[Given records]
:::
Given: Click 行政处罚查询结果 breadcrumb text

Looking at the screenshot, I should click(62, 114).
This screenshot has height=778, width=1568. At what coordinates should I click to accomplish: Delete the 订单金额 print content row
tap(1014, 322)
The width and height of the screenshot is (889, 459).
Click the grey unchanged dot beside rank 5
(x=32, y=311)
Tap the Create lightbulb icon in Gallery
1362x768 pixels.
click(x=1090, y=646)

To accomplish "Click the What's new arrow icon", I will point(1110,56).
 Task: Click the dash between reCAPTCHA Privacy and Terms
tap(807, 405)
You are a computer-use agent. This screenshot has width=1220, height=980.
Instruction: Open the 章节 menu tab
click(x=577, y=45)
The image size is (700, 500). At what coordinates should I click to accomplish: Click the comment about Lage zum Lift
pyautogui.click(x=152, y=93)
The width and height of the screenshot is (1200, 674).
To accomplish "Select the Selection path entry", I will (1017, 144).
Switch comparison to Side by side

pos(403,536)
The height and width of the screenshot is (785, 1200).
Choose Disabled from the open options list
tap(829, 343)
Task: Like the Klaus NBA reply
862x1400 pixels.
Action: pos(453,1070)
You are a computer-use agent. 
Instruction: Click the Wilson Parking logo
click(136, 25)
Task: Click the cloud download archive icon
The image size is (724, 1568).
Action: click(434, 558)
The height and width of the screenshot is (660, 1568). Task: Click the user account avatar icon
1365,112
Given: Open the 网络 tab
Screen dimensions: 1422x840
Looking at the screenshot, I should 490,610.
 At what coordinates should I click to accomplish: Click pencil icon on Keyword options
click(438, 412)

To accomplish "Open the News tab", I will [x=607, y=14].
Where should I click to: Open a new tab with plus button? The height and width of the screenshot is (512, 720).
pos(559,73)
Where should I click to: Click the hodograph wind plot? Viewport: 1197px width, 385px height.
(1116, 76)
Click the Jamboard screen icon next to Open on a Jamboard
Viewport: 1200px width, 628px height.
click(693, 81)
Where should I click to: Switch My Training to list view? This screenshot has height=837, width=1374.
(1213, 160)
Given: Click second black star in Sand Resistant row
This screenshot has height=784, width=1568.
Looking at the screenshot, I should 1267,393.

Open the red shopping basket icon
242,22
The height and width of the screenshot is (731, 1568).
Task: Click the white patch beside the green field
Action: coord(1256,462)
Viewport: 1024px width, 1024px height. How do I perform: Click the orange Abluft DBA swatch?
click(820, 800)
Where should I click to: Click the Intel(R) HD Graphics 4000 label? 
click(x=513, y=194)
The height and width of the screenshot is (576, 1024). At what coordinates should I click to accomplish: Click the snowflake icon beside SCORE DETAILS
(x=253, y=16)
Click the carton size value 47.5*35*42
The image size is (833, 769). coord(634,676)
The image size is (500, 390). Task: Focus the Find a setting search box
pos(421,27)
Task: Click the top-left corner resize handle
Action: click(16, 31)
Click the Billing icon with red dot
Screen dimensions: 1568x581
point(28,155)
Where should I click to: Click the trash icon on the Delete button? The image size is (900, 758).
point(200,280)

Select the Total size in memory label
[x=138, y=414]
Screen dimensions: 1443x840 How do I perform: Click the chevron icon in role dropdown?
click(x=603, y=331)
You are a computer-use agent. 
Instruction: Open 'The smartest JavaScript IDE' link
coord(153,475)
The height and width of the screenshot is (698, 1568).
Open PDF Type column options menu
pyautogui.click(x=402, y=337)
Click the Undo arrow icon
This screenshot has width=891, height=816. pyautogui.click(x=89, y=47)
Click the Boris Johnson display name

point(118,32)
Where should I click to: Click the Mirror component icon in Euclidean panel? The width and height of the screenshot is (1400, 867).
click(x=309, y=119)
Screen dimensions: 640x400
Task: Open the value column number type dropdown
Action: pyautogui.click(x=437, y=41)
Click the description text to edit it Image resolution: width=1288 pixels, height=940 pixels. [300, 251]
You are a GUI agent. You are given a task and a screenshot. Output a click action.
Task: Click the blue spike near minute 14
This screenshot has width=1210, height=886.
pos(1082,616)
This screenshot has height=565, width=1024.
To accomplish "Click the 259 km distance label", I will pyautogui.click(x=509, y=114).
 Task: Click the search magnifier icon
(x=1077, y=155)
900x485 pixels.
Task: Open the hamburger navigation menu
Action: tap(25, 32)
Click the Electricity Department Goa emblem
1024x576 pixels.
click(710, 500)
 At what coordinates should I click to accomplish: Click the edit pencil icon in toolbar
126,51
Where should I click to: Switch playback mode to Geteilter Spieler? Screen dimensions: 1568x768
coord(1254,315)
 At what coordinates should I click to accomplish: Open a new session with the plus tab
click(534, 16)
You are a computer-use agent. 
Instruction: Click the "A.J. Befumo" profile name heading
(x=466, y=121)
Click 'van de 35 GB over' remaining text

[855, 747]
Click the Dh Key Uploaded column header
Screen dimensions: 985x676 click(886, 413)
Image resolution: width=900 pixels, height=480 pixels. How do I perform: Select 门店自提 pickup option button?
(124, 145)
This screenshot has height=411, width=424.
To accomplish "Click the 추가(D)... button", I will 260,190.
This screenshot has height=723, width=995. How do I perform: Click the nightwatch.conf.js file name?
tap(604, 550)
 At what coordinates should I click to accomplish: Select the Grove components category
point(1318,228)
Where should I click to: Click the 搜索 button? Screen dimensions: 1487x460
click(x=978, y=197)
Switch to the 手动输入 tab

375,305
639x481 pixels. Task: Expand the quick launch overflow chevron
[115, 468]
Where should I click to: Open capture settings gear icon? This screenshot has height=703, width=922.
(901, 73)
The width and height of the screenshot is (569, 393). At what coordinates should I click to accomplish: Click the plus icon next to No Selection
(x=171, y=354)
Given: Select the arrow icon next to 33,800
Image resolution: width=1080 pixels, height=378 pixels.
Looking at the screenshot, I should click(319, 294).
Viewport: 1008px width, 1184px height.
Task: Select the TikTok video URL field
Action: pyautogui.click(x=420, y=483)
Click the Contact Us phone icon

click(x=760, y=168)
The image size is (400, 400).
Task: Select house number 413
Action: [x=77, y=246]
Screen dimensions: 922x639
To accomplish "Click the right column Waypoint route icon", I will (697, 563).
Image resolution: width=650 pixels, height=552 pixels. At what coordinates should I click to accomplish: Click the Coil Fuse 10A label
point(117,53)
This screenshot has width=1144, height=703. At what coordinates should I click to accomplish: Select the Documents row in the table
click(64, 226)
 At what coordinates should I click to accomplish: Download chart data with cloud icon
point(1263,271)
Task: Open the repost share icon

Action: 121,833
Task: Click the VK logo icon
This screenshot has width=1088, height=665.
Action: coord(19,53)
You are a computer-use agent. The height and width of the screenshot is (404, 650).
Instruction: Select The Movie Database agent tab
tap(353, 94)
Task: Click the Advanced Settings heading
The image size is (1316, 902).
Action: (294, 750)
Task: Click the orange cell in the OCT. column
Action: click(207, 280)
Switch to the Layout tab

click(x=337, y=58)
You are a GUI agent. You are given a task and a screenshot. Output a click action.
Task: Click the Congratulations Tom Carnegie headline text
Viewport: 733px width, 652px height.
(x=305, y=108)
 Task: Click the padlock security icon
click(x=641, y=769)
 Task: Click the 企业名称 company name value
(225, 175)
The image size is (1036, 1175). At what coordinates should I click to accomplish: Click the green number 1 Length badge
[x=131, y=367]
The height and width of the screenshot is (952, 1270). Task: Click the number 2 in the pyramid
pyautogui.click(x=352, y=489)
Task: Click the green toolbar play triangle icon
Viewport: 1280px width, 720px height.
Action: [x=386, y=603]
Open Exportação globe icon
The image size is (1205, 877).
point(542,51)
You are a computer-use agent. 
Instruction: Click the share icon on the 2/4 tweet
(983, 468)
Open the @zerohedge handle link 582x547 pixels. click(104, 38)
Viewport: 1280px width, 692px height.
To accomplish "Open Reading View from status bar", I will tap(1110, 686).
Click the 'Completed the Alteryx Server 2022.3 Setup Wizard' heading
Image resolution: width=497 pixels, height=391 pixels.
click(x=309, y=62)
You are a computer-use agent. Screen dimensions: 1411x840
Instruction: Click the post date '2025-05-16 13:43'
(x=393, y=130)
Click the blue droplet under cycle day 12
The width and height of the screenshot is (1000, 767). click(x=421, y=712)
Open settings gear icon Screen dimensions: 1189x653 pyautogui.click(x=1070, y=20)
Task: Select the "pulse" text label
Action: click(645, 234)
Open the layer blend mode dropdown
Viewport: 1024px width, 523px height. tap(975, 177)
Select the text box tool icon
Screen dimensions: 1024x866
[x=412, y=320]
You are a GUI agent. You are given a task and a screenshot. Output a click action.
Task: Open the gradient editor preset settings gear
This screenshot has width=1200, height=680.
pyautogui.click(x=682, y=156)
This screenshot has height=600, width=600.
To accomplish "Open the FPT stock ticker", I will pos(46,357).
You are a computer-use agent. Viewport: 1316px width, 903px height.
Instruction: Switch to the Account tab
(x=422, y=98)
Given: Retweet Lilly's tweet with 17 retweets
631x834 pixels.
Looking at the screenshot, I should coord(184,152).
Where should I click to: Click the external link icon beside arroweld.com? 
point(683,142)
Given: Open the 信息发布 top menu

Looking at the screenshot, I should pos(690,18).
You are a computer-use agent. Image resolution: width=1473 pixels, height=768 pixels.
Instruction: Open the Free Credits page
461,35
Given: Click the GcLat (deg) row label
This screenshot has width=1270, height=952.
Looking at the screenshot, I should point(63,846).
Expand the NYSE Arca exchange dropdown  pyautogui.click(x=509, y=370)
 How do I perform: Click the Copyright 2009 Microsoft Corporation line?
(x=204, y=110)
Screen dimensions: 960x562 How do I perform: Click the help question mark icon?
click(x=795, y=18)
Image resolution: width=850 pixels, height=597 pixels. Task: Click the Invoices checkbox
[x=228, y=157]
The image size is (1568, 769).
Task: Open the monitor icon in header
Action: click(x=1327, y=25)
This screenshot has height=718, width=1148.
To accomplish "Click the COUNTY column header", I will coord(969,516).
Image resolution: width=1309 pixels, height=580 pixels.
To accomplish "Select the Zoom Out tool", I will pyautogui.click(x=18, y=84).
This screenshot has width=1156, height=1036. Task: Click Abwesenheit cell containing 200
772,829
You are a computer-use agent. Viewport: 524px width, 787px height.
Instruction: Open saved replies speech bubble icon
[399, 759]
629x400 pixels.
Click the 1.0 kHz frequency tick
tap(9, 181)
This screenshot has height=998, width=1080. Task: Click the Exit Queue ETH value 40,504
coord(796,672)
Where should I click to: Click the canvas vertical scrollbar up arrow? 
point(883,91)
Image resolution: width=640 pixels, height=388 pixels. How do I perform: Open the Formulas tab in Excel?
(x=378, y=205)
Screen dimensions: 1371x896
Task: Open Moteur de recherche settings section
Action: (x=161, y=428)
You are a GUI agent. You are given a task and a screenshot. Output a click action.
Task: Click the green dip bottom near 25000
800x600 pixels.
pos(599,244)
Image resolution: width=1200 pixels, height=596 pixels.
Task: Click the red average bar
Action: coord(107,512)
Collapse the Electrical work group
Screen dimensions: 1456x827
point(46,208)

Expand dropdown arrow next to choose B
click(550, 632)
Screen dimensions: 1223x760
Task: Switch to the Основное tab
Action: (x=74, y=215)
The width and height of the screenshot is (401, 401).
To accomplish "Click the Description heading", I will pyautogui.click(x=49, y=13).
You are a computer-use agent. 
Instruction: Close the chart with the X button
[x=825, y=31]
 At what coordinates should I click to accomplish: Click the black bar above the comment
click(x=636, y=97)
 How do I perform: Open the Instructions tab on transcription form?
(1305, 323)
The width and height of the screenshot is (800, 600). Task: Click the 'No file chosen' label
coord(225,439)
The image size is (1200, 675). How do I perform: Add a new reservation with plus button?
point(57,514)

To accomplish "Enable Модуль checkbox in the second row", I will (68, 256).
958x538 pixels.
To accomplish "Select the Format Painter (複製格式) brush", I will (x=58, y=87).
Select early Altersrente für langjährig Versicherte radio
:::
[Exercise brief] Return only the lines between the one holding "Expand the NYSE" and the one holding "The width and height of the screenshot is (401, 401).", inclusive, exactly as they appear above.

[Task response]
Expand the NYSE Arca exchange dropdown  pyautogui.click(x=509, y=370)
 How do I perform: Click the Copyright 2009 Microsoft Corporation line?
(x=204, y=110)
Screen dimensions: 960x562 How do I perform: Click the help question mark icon?
click(x=795, y=18)
Image resolution: width=850 pixels, height=597 pixels. Task: Click the Invoices checkbox
[x=228, y=157]
The image size is (1568, 769).
Task: Open the monitor icon in header
Action: click(x=1327, y=25)
This screenshot has height=718, width=1148.
To accomplish "Click the COUNTY column header", I will coord(969,516).
Image resolution: width=1309 pixels, height=580 pixels.
To accomplish "Select the Zoom Out tool", I will pyautogui.click(x=18, y=84).
This screenshot has width=1156, height=1036. Task: Click Abwesenheit cell containing 200
772,829
You are a computer-use agent. Viewport: 524px width, 787px height.
Instruction: Open saved replies speech bubble icon
[399, 759]
629x400 pixels.
Click the 1.0 kHz frequency tick
tap(9, 181)
This screenshot has height=998, width=1080. Task: Click the Exit Queue ETH value 40,504
coord(796,672)
Where should I click to: Click the canvas vertical scrollbar up arrow? 
point(883,91)
Image resolution: width=640 pixels, height=388 pixels. How do I perform: Open the Formulas tab in Excel?
(x=378, y=205)
Screen dimensions: 1371x896
Task: Open Moteur de recherche settings section
Action: (x=161, y=428)
You are a GUI agent. You are given a task and a screenshot. Output a click action.
Task: Click the green dip bottom near 25000
800x600 pixels.
pos(599,244)
Image resolution: width=1200 pixels, height=596 pixels.
Task: Click the red average bar
Action: coord(107,512)
Collapse the Electrical work group
Screen dimensions: 1456x827
point(46,208)

Expand dropdown arrow next to choose B
click(550, 632)
Screen dimensions: 1223x760
Task: Switch to the Основное tab
Action: (x=74, y=215)
The width and height of the screenshot is (401, 401).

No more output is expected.